Jamie Murray on historic climb to No.1
Originally published on 11/05/16 00:00
A 6-3 6-4 defeat for Murray and Bruno Soares against Bob and Mike Bryan at the Internazionali BNL d'Italia saw the Scot miss out on the chance to regain the top spot after being replaced by Marcelo Melo on Monday.
But it does not detract from Murray's remarkable achievement as he became the first British player of either sex to top the world rankings in singles or doubles.
“To see your name at the top of the list on the computer was really something,” Murray said. “We’d done a bit of celebrating a couple of days before that so we didn’t do anything special on the day, but it was cool.”
For a man who has spent most of his professional life in the shadow of his younger brother, it was a very special moment. Just two months after claiming his first men’s doubles Grand Slam title at the Australian Open, alongside Soares, 30-year-old Murray climbed to world No.1. With brother Andy world No.2 in singles, it was a remarkable triumph for Scotland, for the town of Dunblane, for the Murray family and for the two men themselves.
“Everyone wants to get to No.1,” Murray senior said. “That’s why you play. I’ve been fortunate enough to do that thanks to some really good results over the last year."

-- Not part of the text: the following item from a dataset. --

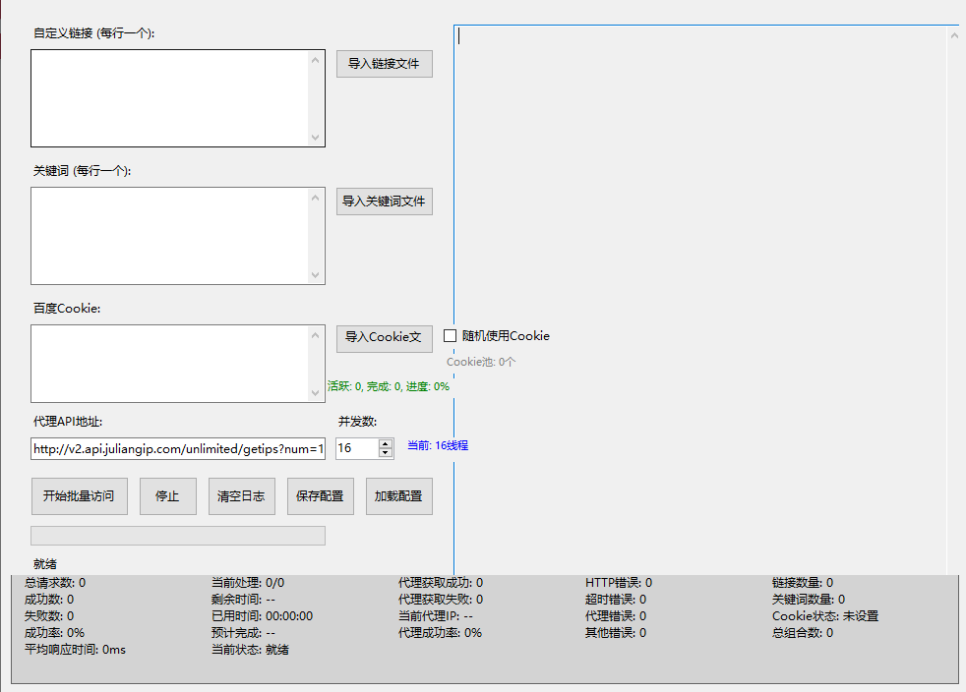Click the progress bar above 就绪
Screen dimensions: 966x692
point(177,536)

Only three years ago, nevertheless, Murray had seriously considered quitting the sport. After losing in the first round of the Australian Open with his fellow Scot Colin Fleming, he was struggling to stay in the top 100.
“I was playing with a lot of different people, not really having any success at all,” Murray recalled. “I was lucky if I’d win one or maybe two matches in a tournament. I was just floating about, not really going anywhere, not really improving my game either. I played a terrible match at the Australian Open, my ranking was dropping and I didn’t have anyone to play with. I didn’t want to do another year of just chopping and changing all the time.”